Abstract

Since the revolution of September 1969 very bold and expensive experiments have been mounted to test the productivity of Libya's soil and water resources. Ten years on it is appropriate to review these experiments in terms of the extension of the irrigated and cultivated area as well as with respect to the impact of such innovations on the renewable natural resources base and the viability of agricultural production in existing or changed economic circumstances.Libyan economic development takes place in the special circumstances of an oil economy in which the massive oil revenues accruing to the government are deployed almost exclusively through the public sector via ministries and secretariats. In an oil economy a special and inescapable burden of responsibility falls to the government to lead and direct economic and social change (Penrose 1973, p7) and this role has at no time been avoided by the revolutionary government.
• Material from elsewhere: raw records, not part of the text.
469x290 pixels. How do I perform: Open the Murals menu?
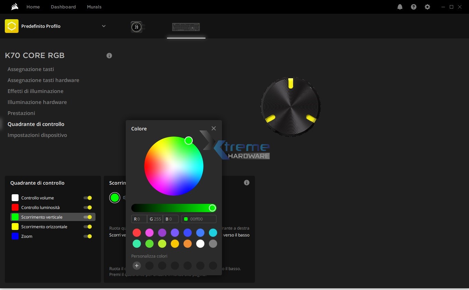94,7
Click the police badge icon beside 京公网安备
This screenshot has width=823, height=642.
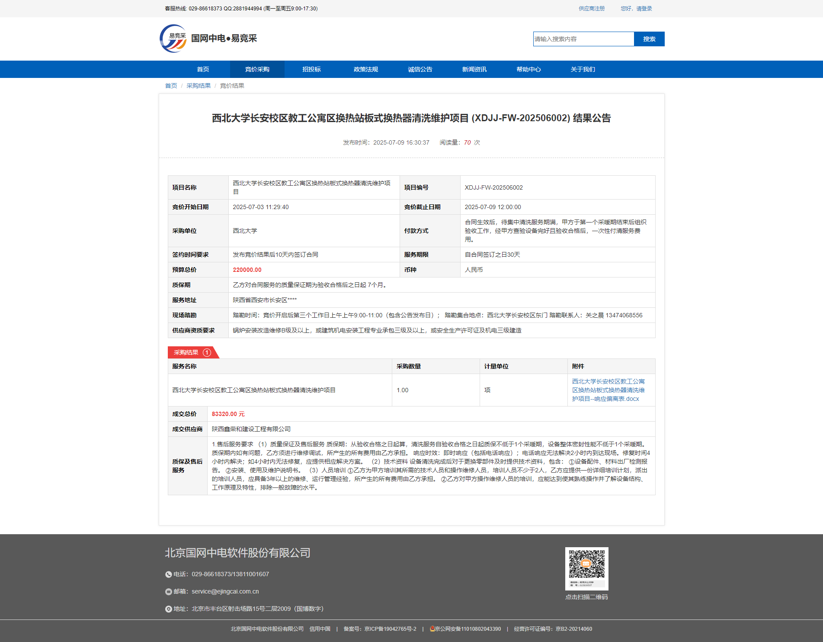[432, 629]
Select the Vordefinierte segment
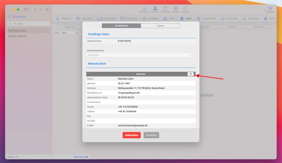The image size is (282, 163). point(121,26)
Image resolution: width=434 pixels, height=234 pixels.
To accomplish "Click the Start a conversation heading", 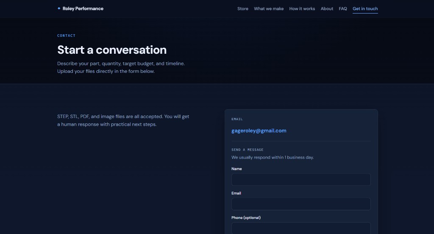I will click(112, 50).
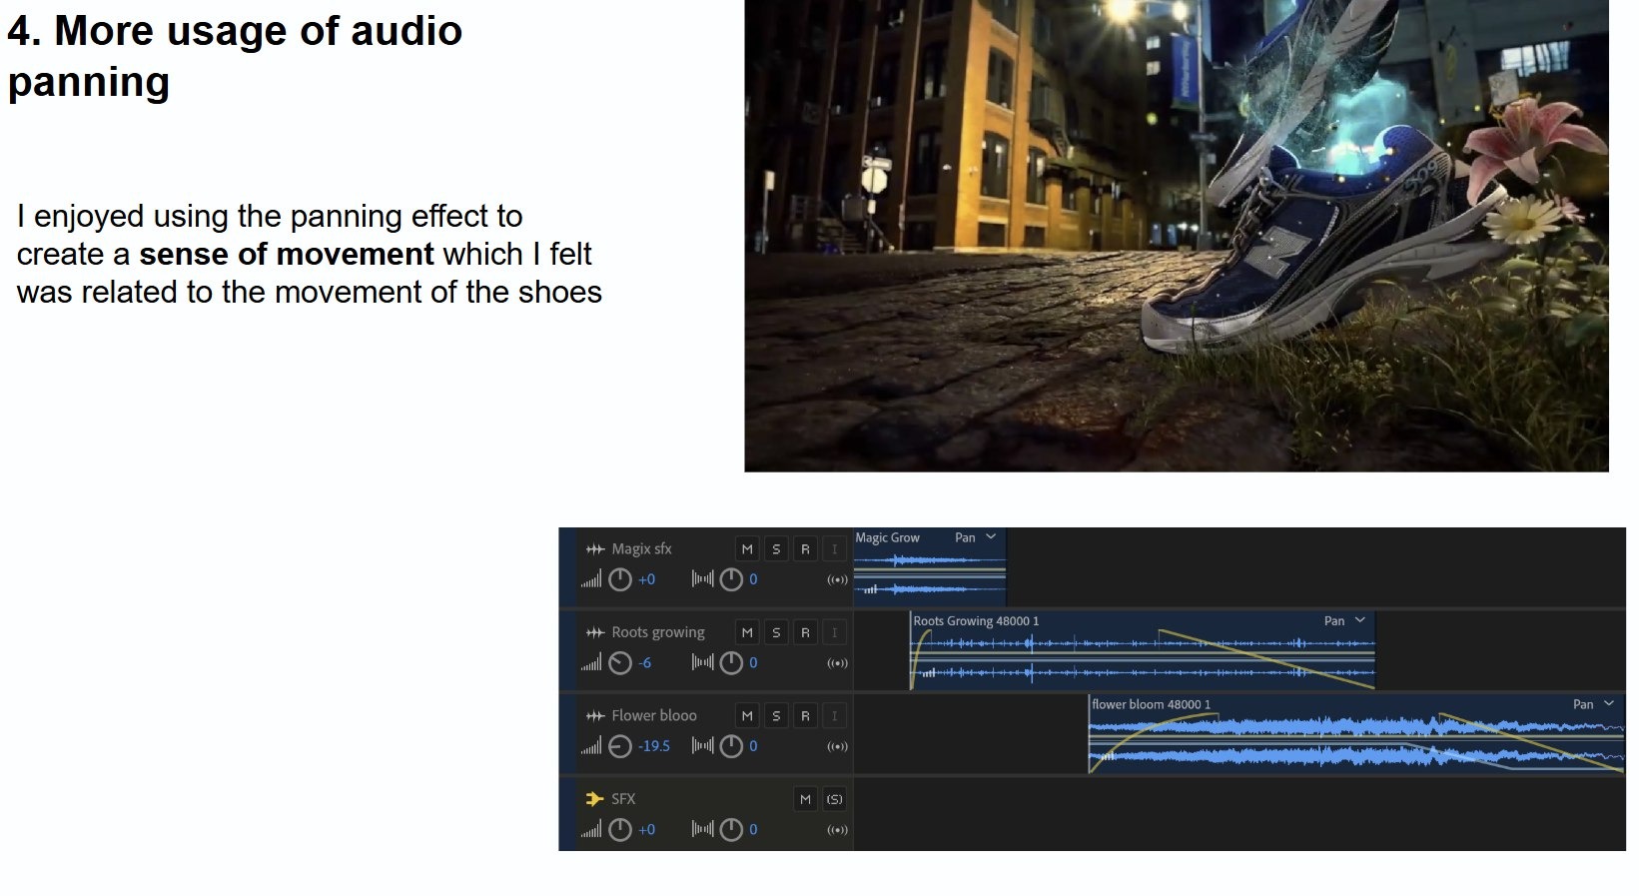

On the contrary there has been a progressive rationalisation of activity and property since 1969 so that by 1979 almost all commercial and industrial activity, as well as housing and services were controlled by government agencies.The agricultural sector has been affected by this trend towards public intervention directly through the capital invested in cultivation, irrigation and livestock and indirectly through the control of the marketing of agricultural products. The final phase of this interaction is seen in the new proposal to reorganize the farming of the coastal strip of the Jefara Plain and the coastal area as far as east Misuratah, with a view to creating viable agricultural units able to support a Libyan family with no outside labour. The economic, social and ideological implications of this proposal are immense not to speak of the opportunity which such a reorganization would present for the rational management of the crucial and much impaired groundwater resource upon which irrigated farming depends in the favoured and therefore ‘over-developed’ coastal strip.